Se amaron en la noche tibia, bajo las constelaciones de plata aún innombradas en aquellos tiempos, pero cuando el sol irrumpió hilando el azul del mar con el del cielo, Heraklés olvidó sus palabras de enamorado, y siguió su camino, y Pirene lloró en silencio, y las uñas del engaño le desgarraron el corazón.

Cuentan las viejas leyendas que de aquella unión impetuosa nació tras sólo un día de gestación un terrible engendro de la naturaleza, una serpiente gigantesca que la propia Pirene convirtió en piedra antes de suicidarse, y la serpiente fue la cordillera que hoy llamamos Pirineos.

Pero otros ancianos sabios contaron otra historia. Dijeron que Pirene no pudo soportar el desplante de Heraklés, y se mató, incinerándose en vida, al igual que antes se había incendiado su corazón, y la columna de humo llegó hasta el cielo, ensombreciendo los pasos del héroe.

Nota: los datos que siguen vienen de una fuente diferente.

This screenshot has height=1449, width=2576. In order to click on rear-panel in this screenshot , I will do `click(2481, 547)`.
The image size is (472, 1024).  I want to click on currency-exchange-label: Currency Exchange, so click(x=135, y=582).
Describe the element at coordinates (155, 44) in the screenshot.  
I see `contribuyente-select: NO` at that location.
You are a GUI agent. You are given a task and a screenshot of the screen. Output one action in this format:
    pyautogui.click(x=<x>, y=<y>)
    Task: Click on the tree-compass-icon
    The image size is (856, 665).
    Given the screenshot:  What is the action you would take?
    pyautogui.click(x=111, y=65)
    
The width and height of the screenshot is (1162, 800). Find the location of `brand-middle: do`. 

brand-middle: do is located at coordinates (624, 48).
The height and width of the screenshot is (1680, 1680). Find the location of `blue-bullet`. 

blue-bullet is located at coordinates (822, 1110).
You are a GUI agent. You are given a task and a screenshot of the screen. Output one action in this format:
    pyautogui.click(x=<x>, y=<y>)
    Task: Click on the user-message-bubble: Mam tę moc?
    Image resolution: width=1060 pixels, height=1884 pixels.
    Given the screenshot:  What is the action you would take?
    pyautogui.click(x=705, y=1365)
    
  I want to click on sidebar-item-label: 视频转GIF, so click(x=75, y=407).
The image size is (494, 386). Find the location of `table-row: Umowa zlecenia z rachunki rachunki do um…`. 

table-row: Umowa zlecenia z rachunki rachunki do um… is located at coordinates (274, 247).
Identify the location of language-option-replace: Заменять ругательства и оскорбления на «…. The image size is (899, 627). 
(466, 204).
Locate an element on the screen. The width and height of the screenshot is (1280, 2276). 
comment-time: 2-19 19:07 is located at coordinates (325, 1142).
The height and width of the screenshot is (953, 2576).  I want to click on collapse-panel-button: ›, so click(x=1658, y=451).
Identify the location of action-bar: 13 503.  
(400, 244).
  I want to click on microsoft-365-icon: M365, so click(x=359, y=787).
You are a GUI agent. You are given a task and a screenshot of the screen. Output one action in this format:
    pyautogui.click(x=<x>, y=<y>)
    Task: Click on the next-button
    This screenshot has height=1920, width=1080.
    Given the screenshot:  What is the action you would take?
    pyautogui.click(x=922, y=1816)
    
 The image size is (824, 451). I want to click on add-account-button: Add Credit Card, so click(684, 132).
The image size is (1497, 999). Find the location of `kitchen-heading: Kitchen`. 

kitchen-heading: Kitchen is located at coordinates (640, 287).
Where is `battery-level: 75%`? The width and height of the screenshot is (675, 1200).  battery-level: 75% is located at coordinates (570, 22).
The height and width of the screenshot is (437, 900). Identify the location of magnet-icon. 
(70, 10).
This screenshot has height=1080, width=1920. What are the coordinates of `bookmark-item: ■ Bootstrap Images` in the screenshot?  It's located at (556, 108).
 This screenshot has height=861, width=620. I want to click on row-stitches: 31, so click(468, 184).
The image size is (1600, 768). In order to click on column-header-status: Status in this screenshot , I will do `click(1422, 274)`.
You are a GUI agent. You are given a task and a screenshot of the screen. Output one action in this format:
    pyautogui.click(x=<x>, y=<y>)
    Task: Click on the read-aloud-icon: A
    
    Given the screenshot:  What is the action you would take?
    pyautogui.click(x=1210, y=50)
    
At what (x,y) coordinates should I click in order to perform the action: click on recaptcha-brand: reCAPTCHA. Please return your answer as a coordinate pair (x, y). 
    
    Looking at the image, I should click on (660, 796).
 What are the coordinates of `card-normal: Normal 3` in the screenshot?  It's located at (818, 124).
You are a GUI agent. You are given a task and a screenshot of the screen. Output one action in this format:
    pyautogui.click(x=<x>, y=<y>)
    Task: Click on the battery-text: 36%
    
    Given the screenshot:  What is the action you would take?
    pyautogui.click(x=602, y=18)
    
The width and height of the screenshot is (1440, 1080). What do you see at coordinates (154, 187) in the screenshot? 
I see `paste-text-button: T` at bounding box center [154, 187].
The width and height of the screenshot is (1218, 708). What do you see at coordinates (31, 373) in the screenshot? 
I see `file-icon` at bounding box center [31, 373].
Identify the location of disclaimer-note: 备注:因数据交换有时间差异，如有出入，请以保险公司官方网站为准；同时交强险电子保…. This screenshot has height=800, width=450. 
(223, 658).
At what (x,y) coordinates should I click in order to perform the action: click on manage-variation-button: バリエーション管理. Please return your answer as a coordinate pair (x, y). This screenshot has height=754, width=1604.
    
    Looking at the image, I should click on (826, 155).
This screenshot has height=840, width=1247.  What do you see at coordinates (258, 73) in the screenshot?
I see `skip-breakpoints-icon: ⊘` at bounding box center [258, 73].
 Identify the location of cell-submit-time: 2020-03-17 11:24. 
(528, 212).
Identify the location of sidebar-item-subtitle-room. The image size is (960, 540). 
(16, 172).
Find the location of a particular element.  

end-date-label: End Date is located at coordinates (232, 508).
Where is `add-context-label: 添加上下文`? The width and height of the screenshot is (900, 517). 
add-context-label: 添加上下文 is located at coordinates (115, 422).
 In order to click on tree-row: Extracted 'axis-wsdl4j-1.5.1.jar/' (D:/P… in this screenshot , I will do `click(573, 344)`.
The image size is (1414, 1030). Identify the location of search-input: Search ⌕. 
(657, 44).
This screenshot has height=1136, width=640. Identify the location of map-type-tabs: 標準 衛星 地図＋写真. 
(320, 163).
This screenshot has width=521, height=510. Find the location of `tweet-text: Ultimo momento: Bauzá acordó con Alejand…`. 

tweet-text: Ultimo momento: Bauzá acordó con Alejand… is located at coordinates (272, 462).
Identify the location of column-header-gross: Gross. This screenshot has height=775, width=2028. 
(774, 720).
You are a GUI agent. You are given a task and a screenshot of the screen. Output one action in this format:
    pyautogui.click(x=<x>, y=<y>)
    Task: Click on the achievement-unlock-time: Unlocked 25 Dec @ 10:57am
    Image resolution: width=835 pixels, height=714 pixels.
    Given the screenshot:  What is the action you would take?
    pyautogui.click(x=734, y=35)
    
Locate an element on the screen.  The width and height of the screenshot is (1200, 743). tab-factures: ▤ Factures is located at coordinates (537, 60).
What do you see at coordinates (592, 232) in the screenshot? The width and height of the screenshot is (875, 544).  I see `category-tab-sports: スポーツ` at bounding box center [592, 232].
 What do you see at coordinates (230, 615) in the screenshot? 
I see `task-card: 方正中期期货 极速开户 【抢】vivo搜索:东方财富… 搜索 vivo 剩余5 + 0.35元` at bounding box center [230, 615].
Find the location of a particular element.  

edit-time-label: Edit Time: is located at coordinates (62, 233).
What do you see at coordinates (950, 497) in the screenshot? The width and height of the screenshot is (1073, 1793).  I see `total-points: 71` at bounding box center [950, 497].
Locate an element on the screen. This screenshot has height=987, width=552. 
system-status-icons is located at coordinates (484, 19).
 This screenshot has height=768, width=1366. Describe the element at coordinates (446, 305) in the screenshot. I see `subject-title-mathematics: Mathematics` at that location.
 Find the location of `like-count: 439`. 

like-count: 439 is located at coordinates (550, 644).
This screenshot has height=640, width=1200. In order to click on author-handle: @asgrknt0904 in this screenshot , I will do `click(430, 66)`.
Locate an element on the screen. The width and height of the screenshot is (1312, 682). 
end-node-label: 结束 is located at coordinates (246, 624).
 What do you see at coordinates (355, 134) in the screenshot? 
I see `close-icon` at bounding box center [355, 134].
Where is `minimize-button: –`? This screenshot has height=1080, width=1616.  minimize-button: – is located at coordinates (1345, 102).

Cuando éste la vió, comprendió su error, y regresó sobre sus pasos, pero no llegó a tiempo de ser perdonado, y con aquellas enormes manos tantas veces manchadas de sangre, Heraklés levantó temblando de amor el cuerpo sin vida de Pirene, y lo depositó en el mismo lugar en el que habían sido amantes, y sobre ella arrojó una tras otra, enormes rocas, para construir un mausoleo que nunca pudiera ser olvidado, y construyó una cordillera de montañas inaccesibles, y las llamó Pirineos, en recuerdo de la bella ninfa ibérica que murió, orgullosa, por culpa del despecho de un héroe heleno.